And his name's Dupree.
Randy Dupree (Owen Wilson), Carl's oldest friend and perpetual bachelor, has found himself with nowhere to go after being fired. Carl yanks his jobless/homeless pal out of the bar he's living in and invites him to temporarily crash on the couch--that's just what friends do.
At first, Carl is quite pleased to have his good buddy as a permanent couch guest, while Molly bears the brunt of Dupree's immature antics. But, as Carl becomes buried in his grown-up job, he finds it harder and harder to juggle Dupree and his responsibilities as a husband. To make matters worse, Dupree uses his ample spare time to become a great companion for Molly. Even her dad (Michael Douglas) and the neighbors are falling for his carefree wisdom and charm--frustrating Carl to no end.
Soon, everyone (but Carl) begins to root for Dupree to stick around. But as Dupree starts to become a fixture in the Peterson's home, three becomes not just a crowd...but a full- blown, hilarious catastrophe.
Fans of Owen Wilson's specific brand of humour may thoroughly enjoy this movie, which feels like the next episode of a character franchise. Alas, the filmmakers can't get the balance right between comedy and cruelty.
Carl and Molly (Dillon and Hudson) have undue pressure on their marriage right from the start. Molly's smarmy billionaire dad (Douglas) owns the company Carl works for, and is the consummate smiling back-stabber, promoting and encouraging while undermining and emasculating at the same time. But even worse is Carl's best friend Dupree (Wilson), who's forced to move in with the happy couple and quickly derails their newlywed idyll. As Dupree begins a voyage of self-discovery, Carl loses the plot completely.
Wilson has created such an endearing persona that it's like we've followed him through a series of adventures in such films as Meet the Parents, Zoolander, Starsky & Hutch and Wedding Crashers, not to mention his Wild West incarnations in Shanghai Noon and Nights. The fast-talking, mischievous but genuinely good guy who's not as dumb as he looks wins us over every time. And Wilson does it perfectly.
But in this film it begins to feel a little sour, because the script has a vicious undercurrent--a lazy willingness to take the cheapest shot at everything and everyone. Dupree's carelessness becomes less and less funny, and Carl's subsequent breakdown is painful to watch. The actors are good, but the filmmakers tip the balance and leave a very bad taste in our mouths.
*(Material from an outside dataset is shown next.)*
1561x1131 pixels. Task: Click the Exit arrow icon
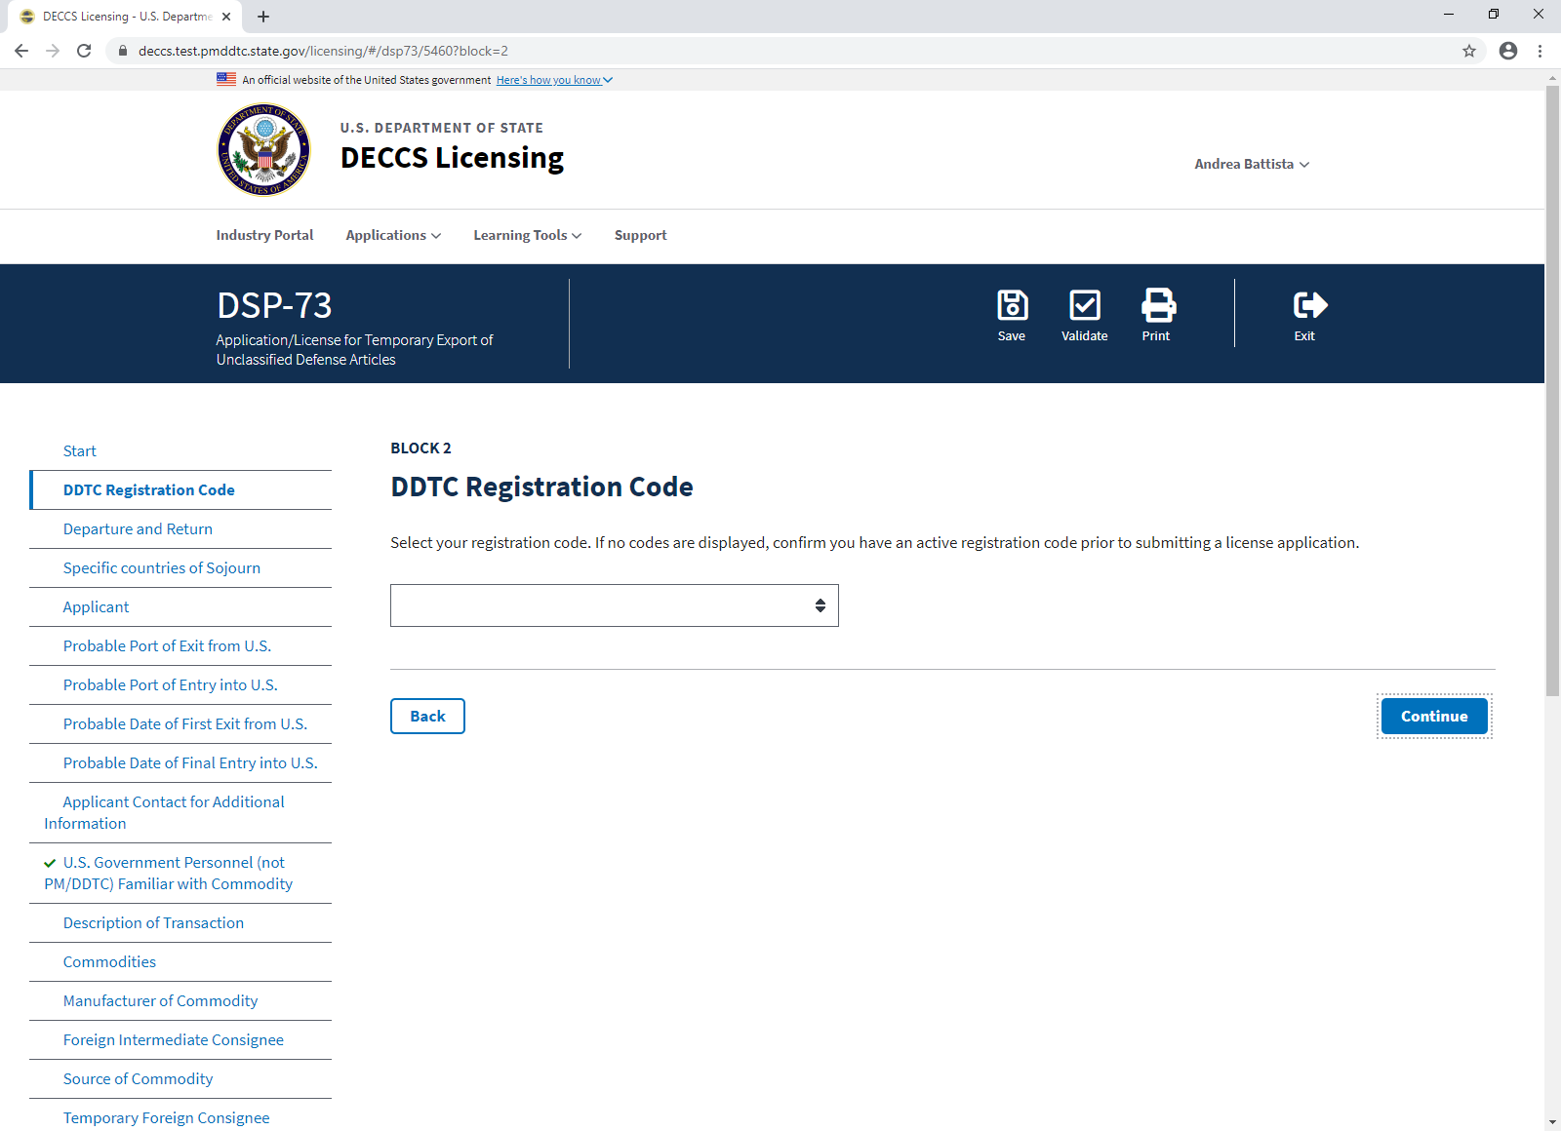1310,305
It also doesn't help that Hudson's character, despite moments of sharpness and energy, has one of the most insulting cutaway fantasies in memory. In a sillier film this could be merely politically incorrect wackiness, but here it's seriously tasteless. Especially when combined with Douglas' grotesque turn as a bad father and constant jokes about relational deceptions (like porn collections and boys nights out).
All this is a shame since the film's otherwise bright and lively. There are excellent themes here worth examining, and Dupree's specific journey is actually endearing and funny. But wrapped in this misjudged story it just doesn't work.